CMS data sharing critical to flood of apps for Medicare beneficiaries
About 1,400 developers are working on new applications to serve seniors and the medically vulnerable since the Centers for Medicare and Medicaid Services launched Blue Button 2.0 in early 2018.
The application programming interface lets Medicare’s 72 million beneficiaries grant app developers access to their medical records. And it’s part of a broader effort by CMS to improve patient and private sector access to health care data, CIO Rajiv Uppal said Wednesday at an ACT-IAC event.
CMS can use the data to determine which Medicare benefits and services beneficiaries use most, least and too much—as well as how demographics play into that, Uppal said.
“We are obviously on a journey to improve health care, and technology and sharing of data underpin [everything],” Uppal said. “Without data to track patient progress or understand quality, insurance companies cannot tie payments to outcomes.”
For that reason, CMS also made Medicare Advantage data available to researchers, Uppal said.
To support API capabilities and improve patient access to their own medical data, CMS required clinicians and hospitals to adopt the 2015 edition of certified electronic health record technology, Uppal said.
Constant outreach to business partners within CMS has been important to ensuring everyone is on the same page, he said.
“What we are trying to do is change our culture internally, so we encourage our partners within CMS to practice some of the more modern IT practices—things like using human-centered design,” Uppal said.
The agency used to conduct engagement reviews, but those tended to discourage development of more robust applications. Instead, they lead to a “tremendous amount” of “shadow IT,” Uppal said, “where people just built systems and never let you know.”
As a result, situational reviews were done away with and an enablement-focused governance model put in place.

| Listed records |

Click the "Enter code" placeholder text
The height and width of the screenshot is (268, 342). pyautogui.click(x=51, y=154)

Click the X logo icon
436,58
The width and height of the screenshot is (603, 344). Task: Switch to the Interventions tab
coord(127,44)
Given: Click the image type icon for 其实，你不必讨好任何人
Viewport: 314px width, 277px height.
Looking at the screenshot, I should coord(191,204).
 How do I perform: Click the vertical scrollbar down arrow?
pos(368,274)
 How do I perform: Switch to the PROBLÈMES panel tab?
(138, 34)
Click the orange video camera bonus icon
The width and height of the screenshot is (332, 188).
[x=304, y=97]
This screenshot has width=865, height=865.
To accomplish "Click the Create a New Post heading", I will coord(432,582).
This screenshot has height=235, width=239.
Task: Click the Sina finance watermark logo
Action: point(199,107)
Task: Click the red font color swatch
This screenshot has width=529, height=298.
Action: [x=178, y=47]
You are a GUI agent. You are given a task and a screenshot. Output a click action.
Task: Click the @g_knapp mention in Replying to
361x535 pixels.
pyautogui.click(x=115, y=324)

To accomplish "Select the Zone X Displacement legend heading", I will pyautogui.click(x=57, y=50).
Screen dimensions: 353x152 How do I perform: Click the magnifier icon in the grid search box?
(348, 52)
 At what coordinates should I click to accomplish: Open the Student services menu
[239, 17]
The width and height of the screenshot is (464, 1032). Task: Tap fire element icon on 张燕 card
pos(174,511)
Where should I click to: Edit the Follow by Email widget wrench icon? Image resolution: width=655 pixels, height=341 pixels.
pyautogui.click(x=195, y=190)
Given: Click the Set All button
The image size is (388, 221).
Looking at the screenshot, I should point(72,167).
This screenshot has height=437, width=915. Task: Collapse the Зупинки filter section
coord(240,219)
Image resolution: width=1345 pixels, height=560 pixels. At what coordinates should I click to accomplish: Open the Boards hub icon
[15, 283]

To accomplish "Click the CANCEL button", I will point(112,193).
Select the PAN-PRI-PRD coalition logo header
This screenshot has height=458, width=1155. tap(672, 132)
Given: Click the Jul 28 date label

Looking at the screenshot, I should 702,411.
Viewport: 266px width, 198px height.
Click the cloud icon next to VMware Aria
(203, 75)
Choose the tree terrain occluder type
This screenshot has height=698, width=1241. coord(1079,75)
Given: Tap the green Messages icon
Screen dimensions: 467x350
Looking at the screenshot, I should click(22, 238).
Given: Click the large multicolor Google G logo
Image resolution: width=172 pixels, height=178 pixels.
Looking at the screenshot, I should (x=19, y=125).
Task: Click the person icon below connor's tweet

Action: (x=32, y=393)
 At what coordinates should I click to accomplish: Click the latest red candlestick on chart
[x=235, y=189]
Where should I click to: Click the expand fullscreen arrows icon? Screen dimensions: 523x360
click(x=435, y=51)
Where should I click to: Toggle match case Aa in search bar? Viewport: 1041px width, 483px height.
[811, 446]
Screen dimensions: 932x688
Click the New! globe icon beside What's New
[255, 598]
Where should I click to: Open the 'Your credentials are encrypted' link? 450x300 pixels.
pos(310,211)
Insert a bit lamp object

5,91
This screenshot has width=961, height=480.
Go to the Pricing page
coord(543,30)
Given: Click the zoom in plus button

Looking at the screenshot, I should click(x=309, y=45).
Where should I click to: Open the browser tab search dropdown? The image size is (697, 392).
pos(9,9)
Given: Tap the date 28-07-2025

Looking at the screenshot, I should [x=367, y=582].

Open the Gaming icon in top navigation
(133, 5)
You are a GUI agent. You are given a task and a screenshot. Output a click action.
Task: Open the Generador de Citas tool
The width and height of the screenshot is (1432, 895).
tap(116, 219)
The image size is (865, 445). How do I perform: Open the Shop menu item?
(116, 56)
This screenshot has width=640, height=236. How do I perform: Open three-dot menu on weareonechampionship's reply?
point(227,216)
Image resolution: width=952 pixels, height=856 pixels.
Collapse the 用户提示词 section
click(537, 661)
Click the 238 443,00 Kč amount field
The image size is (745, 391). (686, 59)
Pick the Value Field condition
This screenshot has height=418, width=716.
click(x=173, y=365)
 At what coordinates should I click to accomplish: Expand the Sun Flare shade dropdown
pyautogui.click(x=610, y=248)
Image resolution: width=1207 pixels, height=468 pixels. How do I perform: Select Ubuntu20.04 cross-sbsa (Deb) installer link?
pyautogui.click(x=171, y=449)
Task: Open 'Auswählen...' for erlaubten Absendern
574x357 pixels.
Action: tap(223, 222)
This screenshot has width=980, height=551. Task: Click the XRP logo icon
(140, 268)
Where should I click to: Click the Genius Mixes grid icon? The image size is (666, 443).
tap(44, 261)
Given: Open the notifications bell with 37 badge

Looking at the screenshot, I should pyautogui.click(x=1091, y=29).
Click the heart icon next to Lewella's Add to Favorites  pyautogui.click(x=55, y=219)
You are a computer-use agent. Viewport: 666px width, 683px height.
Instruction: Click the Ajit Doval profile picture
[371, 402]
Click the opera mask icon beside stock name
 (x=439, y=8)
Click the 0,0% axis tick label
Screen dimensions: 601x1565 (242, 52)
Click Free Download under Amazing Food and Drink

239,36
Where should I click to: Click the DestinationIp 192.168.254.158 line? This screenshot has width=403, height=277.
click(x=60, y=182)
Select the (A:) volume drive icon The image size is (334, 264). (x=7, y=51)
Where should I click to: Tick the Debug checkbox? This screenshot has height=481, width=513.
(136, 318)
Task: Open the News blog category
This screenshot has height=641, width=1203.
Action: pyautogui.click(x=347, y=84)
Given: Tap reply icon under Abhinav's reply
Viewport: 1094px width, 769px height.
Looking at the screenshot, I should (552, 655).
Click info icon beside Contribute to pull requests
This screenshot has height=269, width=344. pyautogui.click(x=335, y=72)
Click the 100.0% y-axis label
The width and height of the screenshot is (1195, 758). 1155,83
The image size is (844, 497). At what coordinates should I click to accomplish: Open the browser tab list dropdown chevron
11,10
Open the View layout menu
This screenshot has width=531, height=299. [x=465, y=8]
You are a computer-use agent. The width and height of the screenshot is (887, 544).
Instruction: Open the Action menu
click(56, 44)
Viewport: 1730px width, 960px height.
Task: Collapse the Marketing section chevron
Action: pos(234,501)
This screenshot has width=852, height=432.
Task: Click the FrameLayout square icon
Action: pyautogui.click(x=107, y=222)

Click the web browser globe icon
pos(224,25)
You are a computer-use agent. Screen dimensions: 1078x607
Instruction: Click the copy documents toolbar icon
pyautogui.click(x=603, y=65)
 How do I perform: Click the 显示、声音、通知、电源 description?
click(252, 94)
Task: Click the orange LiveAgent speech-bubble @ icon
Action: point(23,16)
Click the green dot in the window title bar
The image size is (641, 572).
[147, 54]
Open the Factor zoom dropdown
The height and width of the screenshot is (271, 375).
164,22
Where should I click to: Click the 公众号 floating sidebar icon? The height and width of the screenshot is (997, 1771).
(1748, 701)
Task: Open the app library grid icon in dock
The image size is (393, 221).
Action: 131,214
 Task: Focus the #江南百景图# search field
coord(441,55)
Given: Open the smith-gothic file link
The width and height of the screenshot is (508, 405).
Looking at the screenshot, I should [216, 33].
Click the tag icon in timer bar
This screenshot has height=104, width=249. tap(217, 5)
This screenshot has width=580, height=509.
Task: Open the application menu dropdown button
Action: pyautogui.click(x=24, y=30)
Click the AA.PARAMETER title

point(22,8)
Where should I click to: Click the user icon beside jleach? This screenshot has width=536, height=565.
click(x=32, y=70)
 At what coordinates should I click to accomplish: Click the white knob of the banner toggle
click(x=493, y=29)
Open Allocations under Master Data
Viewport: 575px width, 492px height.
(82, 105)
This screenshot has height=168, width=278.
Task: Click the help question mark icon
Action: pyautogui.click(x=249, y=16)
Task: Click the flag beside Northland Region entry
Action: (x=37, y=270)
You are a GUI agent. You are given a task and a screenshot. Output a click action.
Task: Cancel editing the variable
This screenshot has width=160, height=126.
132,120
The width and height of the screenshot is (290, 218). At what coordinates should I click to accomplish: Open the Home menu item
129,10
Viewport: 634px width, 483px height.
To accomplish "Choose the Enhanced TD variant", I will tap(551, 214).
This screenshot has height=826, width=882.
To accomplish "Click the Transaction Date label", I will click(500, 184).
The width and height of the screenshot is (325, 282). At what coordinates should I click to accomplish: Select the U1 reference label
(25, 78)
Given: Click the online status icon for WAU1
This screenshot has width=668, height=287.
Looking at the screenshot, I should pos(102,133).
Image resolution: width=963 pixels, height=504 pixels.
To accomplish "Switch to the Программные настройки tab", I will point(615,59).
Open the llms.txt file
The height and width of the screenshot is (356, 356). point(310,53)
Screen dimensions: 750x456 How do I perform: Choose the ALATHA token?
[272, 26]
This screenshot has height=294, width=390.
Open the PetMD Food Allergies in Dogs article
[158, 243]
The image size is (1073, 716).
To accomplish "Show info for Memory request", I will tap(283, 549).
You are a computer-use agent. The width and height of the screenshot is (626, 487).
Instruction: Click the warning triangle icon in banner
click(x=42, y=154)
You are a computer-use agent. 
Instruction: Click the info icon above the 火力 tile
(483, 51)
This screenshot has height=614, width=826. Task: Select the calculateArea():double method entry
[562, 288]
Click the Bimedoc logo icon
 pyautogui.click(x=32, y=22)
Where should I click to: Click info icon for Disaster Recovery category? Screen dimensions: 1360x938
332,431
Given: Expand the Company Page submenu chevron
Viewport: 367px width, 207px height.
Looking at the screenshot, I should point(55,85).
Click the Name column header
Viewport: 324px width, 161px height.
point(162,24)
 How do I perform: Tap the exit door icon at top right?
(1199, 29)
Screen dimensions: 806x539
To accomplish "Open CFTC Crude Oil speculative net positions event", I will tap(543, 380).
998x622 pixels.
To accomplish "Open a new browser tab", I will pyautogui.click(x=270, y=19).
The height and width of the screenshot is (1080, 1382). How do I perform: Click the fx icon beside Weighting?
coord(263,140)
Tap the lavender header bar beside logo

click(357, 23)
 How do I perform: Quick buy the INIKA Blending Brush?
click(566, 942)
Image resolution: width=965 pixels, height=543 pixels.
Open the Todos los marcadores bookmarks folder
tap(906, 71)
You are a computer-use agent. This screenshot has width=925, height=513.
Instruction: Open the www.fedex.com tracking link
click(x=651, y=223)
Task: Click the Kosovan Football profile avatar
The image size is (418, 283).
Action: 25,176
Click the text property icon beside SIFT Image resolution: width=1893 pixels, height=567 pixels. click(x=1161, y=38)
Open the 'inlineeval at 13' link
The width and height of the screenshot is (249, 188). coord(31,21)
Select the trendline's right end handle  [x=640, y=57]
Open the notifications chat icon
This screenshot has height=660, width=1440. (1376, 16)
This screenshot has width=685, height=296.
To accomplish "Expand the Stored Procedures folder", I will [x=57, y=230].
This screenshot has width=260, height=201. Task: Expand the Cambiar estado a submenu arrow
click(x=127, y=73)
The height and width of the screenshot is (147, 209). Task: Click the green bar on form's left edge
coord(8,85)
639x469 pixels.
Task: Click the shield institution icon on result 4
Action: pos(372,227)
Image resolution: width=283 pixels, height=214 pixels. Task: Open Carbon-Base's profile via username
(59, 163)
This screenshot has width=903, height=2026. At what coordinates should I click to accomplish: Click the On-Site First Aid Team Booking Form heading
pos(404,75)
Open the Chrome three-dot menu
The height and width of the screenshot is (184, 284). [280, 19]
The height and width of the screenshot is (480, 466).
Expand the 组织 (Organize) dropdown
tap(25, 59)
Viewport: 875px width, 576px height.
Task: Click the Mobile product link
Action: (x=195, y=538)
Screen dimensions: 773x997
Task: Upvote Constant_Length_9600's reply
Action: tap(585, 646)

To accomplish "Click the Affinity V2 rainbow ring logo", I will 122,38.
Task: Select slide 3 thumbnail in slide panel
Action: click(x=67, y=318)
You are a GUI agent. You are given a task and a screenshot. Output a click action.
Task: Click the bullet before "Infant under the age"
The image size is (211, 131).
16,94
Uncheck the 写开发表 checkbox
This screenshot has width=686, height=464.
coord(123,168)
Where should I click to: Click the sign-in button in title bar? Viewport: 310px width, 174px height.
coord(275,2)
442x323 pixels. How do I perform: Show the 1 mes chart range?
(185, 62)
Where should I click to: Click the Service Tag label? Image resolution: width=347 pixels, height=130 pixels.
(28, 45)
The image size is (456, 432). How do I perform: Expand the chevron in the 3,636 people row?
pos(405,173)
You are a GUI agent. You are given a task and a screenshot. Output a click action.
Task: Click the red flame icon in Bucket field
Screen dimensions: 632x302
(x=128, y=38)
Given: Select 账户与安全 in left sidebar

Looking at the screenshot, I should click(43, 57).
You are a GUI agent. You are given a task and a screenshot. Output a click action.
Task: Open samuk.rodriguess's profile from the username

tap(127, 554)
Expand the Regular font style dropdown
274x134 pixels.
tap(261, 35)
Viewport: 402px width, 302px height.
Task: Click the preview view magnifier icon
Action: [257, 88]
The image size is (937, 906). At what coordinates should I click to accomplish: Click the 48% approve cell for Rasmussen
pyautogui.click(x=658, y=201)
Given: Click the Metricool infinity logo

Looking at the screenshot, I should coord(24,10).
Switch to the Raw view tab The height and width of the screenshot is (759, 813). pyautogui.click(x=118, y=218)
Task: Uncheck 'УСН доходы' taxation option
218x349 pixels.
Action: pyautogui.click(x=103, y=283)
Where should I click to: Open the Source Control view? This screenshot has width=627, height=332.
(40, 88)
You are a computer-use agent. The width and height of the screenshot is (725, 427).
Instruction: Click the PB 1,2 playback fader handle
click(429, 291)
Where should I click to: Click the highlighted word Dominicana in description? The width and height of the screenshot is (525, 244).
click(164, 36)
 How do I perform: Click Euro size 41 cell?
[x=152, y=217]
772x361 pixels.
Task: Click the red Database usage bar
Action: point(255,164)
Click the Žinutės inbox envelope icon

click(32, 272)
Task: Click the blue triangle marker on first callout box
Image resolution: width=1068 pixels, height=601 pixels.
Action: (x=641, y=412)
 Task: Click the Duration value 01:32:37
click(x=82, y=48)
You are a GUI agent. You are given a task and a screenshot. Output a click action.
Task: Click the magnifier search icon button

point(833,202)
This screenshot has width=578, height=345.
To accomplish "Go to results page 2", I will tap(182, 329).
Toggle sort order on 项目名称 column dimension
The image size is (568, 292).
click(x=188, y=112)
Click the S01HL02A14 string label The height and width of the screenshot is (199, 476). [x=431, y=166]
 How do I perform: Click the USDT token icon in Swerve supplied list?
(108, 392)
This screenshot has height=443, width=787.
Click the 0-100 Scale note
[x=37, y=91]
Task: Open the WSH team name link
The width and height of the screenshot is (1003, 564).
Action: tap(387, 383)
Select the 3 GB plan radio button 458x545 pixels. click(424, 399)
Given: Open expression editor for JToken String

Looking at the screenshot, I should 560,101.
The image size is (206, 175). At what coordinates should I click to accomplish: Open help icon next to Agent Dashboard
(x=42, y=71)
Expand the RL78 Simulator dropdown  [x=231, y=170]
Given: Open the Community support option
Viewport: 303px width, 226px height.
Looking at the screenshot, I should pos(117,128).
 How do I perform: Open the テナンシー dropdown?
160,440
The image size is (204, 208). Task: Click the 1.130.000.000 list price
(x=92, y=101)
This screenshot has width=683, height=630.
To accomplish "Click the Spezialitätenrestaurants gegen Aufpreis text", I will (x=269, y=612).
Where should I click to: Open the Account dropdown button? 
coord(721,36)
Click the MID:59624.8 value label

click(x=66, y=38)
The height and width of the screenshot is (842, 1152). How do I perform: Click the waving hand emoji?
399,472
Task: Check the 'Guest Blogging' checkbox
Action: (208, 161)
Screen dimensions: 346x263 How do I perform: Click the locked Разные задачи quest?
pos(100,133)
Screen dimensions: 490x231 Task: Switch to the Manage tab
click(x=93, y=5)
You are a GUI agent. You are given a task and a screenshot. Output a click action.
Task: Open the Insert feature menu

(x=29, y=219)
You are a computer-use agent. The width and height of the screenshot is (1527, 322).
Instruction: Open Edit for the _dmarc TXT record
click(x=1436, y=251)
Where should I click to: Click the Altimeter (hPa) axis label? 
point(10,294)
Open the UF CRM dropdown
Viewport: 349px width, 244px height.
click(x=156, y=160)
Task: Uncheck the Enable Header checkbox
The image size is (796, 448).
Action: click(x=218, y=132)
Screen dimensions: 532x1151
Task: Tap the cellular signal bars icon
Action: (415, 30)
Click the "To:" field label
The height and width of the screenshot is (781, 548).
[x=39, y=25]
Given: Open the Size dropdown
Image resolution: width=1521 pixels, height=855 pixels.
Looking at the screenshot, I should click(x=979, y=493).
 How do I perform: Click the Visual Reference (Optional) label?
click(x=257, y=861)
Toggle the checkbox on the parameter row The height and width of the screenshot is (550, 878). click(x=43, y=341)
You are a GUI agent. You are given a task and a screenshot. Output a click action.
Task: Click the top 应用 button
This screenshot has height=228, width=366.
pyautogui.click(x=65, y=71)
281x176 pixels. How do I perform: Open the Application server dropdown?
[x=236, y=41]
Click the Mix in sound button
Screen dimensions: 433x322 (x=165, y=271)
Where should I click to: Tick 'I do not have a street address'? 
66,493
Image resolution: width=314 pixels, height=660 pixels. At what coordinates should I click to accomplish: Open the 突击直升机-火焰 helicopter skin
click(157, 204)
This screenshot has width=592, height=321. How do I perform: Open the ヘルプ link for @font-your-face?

| Work order |
Retype the whole article about CMS data sharing and Medicare apps word for word. The lines are separate material and have nothing to do with the article about CMS data sharing.

| Reply |
CMS data sharing critical to flood of apps for Medicare beneficiaries
About 1,400 developers are working on new applications to serve seniors and the medically vulnerable since the Centers for Medicare and Medicaid Services launched Blue Button 2.0 in early 2018.
The application programming interface lets Medicare’s 72 million beneficiaries grant app developers access to their medical records. And it’s part of a broader effort by CMS to improve patient and private sector access to health care data, CIO Rajiv Uppal said Wednesday at an ACT-IAC event.
CMS can use the data to determine which Medicare benefits and services beneficiaries use most, least and too much—as well as how demographics play into that, Uppal said.
“We are obviously on a journey to improve health care, and technology and sharing of data underpin [everything],” Uppal said. “Without data to track patient progress or understand quality, insurance companies cannot tie payments to outcomes.”
For that reason, CMS also made Medicare Advantage data available to researchers, Uppal said.
To support API capabilities and improve patient access to their own medical data, CMS required clinicians and hospitals to adopt the 2015 edition of certified electronic health record technology, Uppal said.
Constant outreach to business partners within CMS has been important to ensuring everyone is on the same page, he said.
“What we are trying to do is change our culture internally, so we encourage our partners within CMS to practice some of the more modern IT practices—things like using human-centered design,” Uppal said.
The agency used to conduct engagement reviews, but those tended to discourage development of more robust applications. Instead, they lead to a “tremendous amount” of “shadow IT,” Uppal said, “where people just built systems and never let you know.”
As a result, situational reviews were done away with and an enablement-focused governance model put in place.